Anda dapat berhenti berlangganan kapan saja. Dengan mendaftar, Anda menyetujui Ketentuan Penggunaan dan Kebijakan Privasi kami. Situs ini dilindungi oleh reCAPTCHA dan berlaku Kebijakan Privasi dan Persyaratan Layanan Google.

Singapore Pools saat ini adalah penghasil dt sgp paling akurat. togel sgp diperoleh dalam undian segera dengan cara mengundi bersama bola jatuh. Bola jatuh SGP dapat diamati langsung di web site situs Singaporepools selama pengundian. Pukul 17:45 WIB togel SGP terupdate. DT sgp asli sekarang sanggup diamati pada hari senin, rabu, kamis, sabtu dan minggu.

Singapore Pools adalah penyedia resmi data Singapore. Tentu saja, prospek untuk memodifikasi Togel Singapore jika negara itu jadi tuan tempat tinggal pertandingan kecil.
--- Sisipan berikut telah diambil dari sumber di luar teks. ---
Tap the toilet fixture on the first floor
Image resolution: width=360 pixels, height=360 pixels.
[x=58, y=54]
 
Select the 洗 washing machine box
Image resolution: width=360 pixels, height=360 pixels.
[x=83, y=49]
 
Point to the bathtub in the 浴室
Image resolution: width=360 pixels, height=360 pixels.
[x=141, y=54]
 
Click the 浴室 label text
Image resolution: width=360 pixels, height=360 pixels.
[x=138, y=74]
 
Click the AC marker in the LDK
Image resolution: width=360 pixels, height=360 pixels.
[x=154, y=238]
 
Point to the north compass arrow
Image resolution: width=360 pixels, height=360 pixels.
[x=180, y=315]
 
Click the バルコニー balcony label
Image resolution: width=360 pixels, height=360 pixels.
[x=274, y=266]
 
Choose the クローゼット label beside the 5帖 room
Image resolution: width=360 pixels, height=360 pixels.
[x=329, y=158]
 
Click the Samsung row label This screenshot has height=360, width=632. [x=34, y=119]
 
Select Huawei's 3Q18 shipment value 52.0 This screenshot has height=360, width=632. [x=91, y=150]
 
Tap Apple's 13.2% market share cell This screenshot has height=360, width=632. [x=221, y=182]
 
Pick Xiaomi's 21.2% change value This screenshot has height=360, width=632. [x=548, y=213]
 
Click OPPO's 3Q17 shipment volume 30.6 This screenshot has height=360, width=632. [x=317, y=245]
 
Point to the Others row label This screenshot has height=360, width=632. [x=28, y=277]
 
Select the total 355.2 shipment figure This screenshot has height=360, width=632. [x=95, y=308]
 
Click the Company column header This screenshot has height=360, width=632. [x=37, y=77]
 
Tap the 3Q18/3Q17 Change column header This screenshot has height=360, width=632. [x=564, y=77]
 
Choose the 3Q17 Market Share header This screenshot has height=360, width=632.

Togel Singapore Pools hari ini adalah Togel Online yang merupakan permainan yang terlalu menguntungkan.

Permainan togel singapore mampu sangat beruntung bagi para pemain togel yang bermain secara online. Togel di Singapore adalah permainan yang dimainkan tiap tiap hari. Pada hari Selasa dan Jumat, pasar dapat ditutup. data togel singapore sangat untungkan gara-gara cuma menggunakan empat angka. Jika Anda gunakan angka empat digit, Anda memiliki peluang lebih tinggi untuk menang. Taruhan Togel Singapore, tidak layaknya Singapore Pools, bermain game pakai angka 4 digit daripada angka 6 digit.

Anda tidak diharuskan untuk memperkirakan angka 6 digit, yang lebih sulit. Jika Anda bermain togel online 4d, Anda bisa memainkan pasar Singapore bersama dengan lebih ringan dan menguntungkan. Dengan permainan Togel SGP, pemain togel sekarang mampu mendapatkan pendapatan lebih konsisten.